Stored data
******************************

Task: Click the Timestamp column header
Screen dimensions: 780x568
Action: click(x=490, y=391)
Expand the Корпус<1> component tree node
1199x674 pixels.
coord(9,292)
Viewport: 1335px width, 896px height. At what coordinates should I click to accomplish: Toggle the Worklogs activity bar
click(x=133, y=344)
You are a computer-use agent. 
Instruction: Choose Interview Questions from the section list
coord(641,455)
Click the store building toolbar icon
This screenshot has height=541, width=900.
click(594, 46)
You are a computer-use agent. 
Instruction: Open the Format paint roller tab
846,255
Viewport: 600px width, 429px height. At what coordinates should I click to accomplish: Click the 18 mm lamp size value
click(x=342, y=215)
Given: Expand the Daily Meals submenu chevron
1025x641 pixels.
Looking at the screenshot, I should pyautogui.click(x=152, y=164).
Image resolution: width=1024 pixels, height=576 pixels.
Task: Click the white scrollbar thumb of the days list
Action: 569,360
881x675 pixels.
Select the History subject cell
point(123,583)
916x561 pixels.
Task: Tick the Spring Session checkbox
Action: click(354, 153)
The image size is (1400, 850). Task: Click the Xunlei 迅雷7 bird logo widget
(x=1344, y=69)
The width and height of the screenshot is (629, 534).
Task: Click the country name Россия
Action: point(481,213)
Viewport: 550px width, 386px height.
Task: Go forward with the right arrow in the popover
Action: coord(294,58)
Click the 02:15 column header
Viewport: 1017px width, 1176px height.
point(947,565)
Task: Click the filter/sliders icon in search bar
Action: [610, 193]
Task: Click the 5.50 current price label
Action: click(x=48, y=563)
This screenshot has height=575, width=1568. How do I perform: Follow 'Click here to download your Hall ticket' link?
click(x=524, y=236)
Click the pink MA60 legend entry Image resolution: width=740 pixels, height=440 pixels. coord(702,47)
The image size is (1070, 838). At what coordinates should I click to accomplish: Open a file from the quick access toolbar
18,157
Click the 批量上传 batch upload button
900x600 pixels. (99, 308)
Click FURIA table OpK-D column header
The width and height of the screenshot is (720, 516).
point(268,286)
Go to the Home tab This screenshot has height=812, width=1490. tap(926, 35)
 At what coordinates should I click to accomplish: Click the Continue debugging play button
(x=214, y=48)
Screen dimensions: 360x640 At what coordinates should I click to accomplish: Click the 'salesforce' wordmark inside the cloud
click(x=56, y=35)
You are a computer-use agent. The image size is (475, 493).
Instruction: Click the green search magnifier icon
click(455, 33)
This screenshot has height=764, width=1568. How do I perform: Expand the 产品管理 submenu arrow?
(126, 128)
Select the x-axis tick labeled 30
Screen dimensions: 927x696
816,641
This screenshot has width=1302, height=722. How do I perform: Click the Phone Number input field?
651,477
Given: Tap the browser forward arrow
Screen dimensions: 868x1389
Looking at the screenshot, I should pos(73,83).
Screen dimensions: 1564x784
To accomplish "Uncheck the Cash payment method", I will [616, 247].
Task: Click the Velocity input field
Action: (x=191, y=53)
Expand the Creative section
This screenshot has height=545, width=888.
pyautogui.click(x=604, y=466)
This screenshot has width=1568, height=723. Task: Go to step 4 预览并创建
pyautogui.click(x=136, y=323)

******************************

TASK REQUIREMENTS – Only lines with the word "column" are wanted; pull each of them from the records.

RESPONSE FOR THIS EXERCISE –
Task: Click the Timestamp column header
Click the 02:15 column header
Click FURIA table OpK-D column header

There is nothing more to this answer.